Wed Sep 16 19:53:19 UTC 2020

В сряда, 16 септември 2020 г., 11:54:57 Гринуич+3, Alexander Iliev <ailiev+gluster at mamul.org> написа: 

>From what I understood, in order to be able to scale it one node at a 
time, I need to set up the initial nodes with a number of bricks that is 
a multiple of 3 (e.g., 3, 6, 9, etc. bricks). The initial cluster will 
be able to export a volume as large as the storage of a single node and 
adding one more node will grow the volume by 1/3 (assuming homogeneous 
nodes.)

    You can't add 1 node to a replica 3, so no - you won't get 1/3 with that extra node.

My plan is to use ZFS as the underlying system for the bricks.

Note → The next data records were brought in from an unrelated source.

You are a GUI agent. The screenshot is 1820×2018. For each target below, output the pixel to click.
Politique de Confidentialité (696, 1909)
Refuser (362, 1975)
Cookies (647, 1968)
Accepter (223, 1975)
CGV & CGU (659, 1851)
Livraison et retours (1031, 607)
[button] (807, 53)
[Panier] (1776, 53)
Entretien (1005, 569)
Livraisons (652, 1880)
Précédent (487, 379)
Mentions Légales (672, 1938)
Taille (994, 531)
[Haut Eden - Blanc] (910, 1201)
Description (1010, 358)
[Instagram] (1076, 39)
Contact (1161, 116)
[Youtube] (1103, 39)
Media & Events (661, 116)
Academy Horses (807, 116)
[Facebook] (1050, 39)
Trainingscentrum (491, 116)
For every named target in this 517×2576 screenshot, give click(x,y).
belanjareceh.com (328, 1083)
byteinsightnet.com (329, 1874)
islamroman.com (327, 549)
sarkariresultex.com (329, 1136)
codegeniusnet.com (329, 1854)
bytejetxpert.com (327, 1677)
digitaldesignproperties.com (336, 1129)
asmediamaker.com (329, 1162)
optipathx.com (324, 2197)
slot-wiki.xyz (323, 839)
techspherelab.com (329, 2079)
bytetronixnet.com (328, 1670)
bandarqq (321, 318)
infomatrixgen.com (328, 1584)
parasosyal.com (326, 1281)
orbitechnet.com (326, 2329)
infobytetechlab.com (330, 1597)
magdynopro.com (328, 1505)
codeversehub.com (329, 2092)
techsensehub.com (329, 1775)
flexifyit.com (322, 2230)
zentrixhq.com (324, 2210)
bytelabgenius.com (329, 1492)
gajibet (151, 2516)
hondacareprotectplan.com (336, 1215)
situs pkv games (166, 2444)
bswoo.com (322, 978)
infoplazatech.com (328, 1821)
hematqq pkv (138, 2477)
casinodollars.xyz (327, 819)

Now I'm 
wondering - if I join the disks on each node in a, say, RAIDZ2 pool and 
then create a dataset within the pool for each brick, the GlusterFS 
volume would report the volume size 3x$brick_size, because each brick 
shares the same pool and the size/free space is reported according to 
the ZFS pool size/free space.

I'm not sure about ZFS (never played with it on Linux), but in my systems I setup a Thinpool consisting on all HDDs in a striped way (when no Hardware Raid Controller is available) and then you setup thin LVs for each brick.
In thin LVM you can define Virtual Size and this size is reported as the volume size (assuming that all bricks are the same in size).If you have 1 RAIDZ2 pool per Gluster TSP node, then that pool's size is the maximum size of your volume. If you plan to use snapshots , then you should set quota on the volume to control the usage. 

How should I go about this? Should I create a ZFS pool per brick (this 
seems to have a negative impact on performance)? Should I set a quota 
for each dataset?

I would go with 1 RAIDZ2 pool with 1 dataset of type 'filesystem' per Gluster node . Quota is always good to have.

P.S.: Any reason to use ZFS ? It uses a lot of memory .

Best Regards,
Strahil Nikolov